The 56th GST Council Meeting, scheduled for 3rd and 4th September 2025 in New Delhi, is set to be one of the most crucial sessions since the implementation of GST in 2017. With Prime Minister Narendra Modi announcing “Next-Generation GST Reforms” on the 79th Independence Day (15th August 2025), all eyes are now on the Council to roll out a more simplified and growth-oriented GST framework.
Expectations from the 56th GST Council Meeting: GST 2.0 on the Horizon?
1. GST Rate Rationalisation – Towards a 2-Slab System
One of the biggest reforms under discussion is the restructuring of GST rate slabs. Currently, GST operates under a four-tier system (5%, 12%, 18%, 28%), along with a special 40% rate for sin goods.
The proposal under review:
- Merging slabs into two primary rates: 5% & 18%
- 40% rate to remain for sin goods & ultra-luxury items
Likely changes in this rationalisation:
- Goods currently taxed at 12% may be reduced to 5%, covering essentials such as toothpaste, butter, cheese, namkeen, personal care items, and textiles.
- Items under the 28% slab may reduce to 18% – including electronics, appliances, and small cars.
- Insurance premiums (currently at 18%) may drop to 5% or even become exempt.
This rationalisation could ease inflationary pressure, boost consumer demand, and spur economic growth, while simplifying compliance for businesses.
2. Addressing Inverted Duty Structures
Several industries, including textiles, footwear, fertilisers, paper, and packaging, continue to face an inverted duty structure – where input taxes are higher than output taxes, leading to blocked Input Tax Credit (ITC) and working capital crunches.
The GST Council is expected to:
- Propose a phased correction of these anomalies.
- Provide industries adequate time to adjust to new rates.
- Ensure measures to prevent anti-profiteering disputes during implementation.
3. Review of Compensation Cess
The GST compensation cess – a key revenue-sharing mechanism for states – was extended until 31st March 2026. At this meeting, discussions are likely to revolve around:
- Whether to replace it with a new levy, such as a Health and Clean Energy Cess post-2026.
- How to balance state revenues once cess collections phase out.
4. GST on Insurance, Drones & Emerging Sectors
Several sector-specific GST issues may see clarity:
- Insurance: The Council is expected to deliberate on reducing or exempting GST on health and life insurance premiums (currently taxed at 18%), a move that could significantly benefit households.
- Drones: A uniform 5% GST rate for commercial drones is being considered, replacing the fragmented tax structure (5% for business drones, 18% for camera drones, 28% for personal-use drones). This could accelerate drone adoption across agriculture, logistics, and infrastructure sectors.
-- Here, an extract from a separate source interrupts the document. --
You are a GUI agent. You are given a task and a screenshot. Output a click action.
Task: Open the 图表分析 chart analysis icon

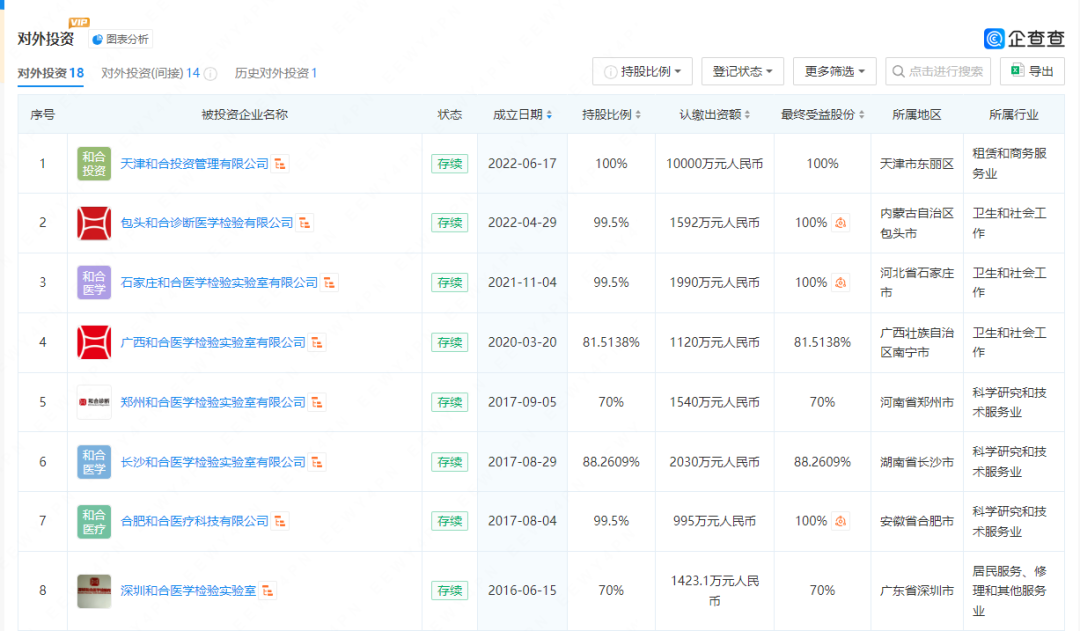[x=98, y=39]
- Virtual Digital Assets & E-commerce: Clarifications may be issued on taxation of digital assets, real estate, and gaming.
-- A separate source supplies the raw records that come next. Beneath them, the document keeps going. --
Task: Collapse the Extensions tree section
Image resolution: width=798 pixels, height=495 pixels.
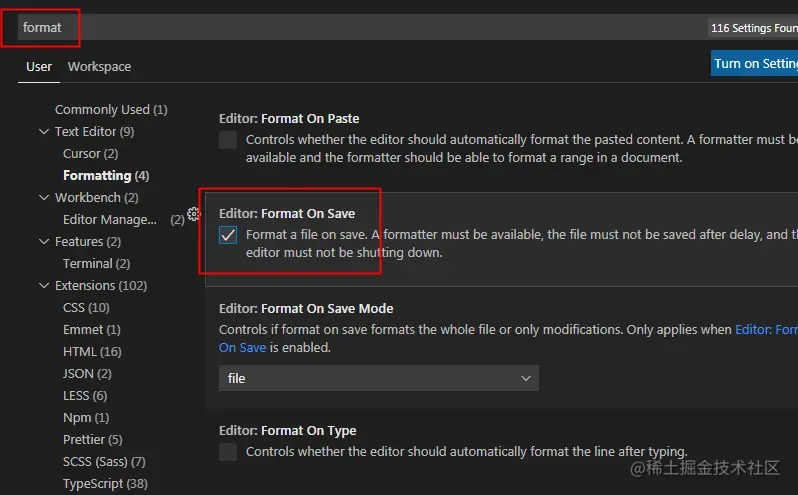Action: tap(44, 286)
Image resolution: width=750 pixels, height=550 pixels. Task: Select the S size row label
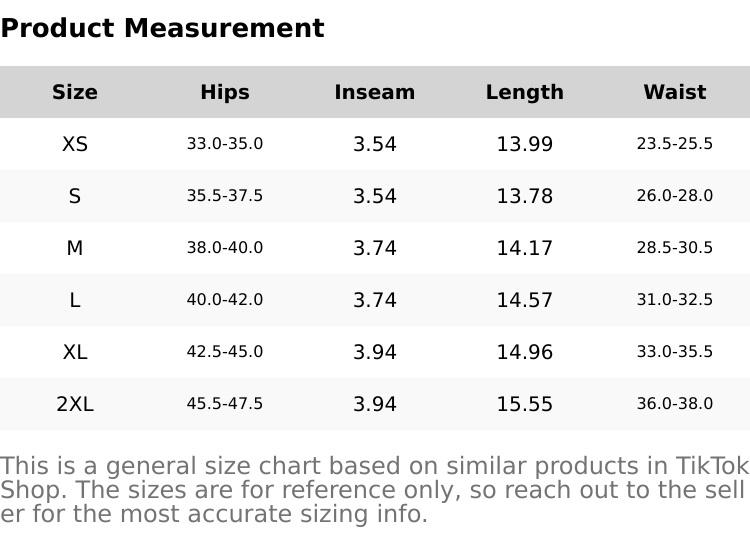tap(75, 196)
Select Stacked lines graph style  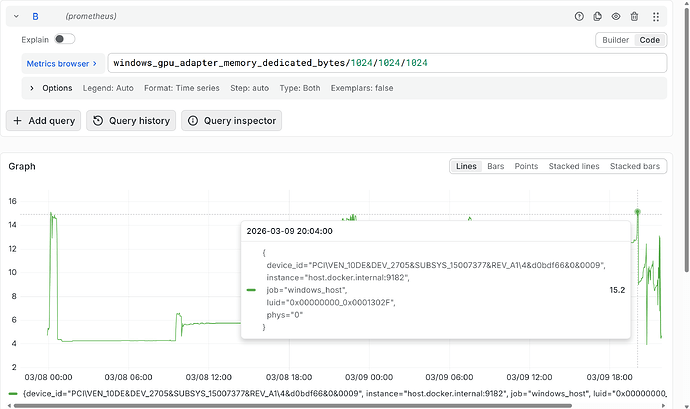[x=573, y=166]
5. Pre-Filled Returns & Automated Refunds
The Council may also deliberate on pre-filled GST returns and automated refund processes as part of GST 2.0 reforms. These measures aim to:
- Reduce manual errors in return filing.
- Ensure faster credit of refunds to taxpayers.
- Strengthen compliance with minimal intervention.
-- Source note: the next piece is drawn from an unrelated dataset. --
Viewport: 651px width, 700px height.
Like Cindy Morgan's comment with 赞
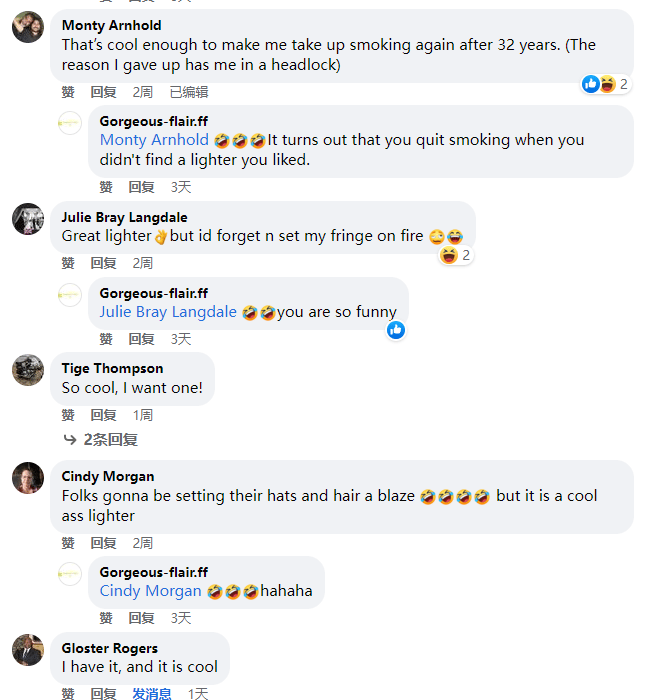pyautogui.click(x=68, y=543)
Why the 56th GST Council Meeting Matters
This meeting isn’t just another policy review. It is expected to be the launchpad for GST 2.0. The expected outcomes could:
- Simplify India’s GST regime by reducing slabs.
- Encourage consumption by lowering taxes on essentials and consumer goods.
- Support businesses through the rationalisation of inverted duty structures.
- Balance state and Centre revenues with a cess roadmap.
- Lay the foundation for a more automated, transparent GST compliance ecosystem.
With inflation control, consumer relief, and ease of doing business at stake, the Council’s decisions will directly impact households, industries, and state finances alike.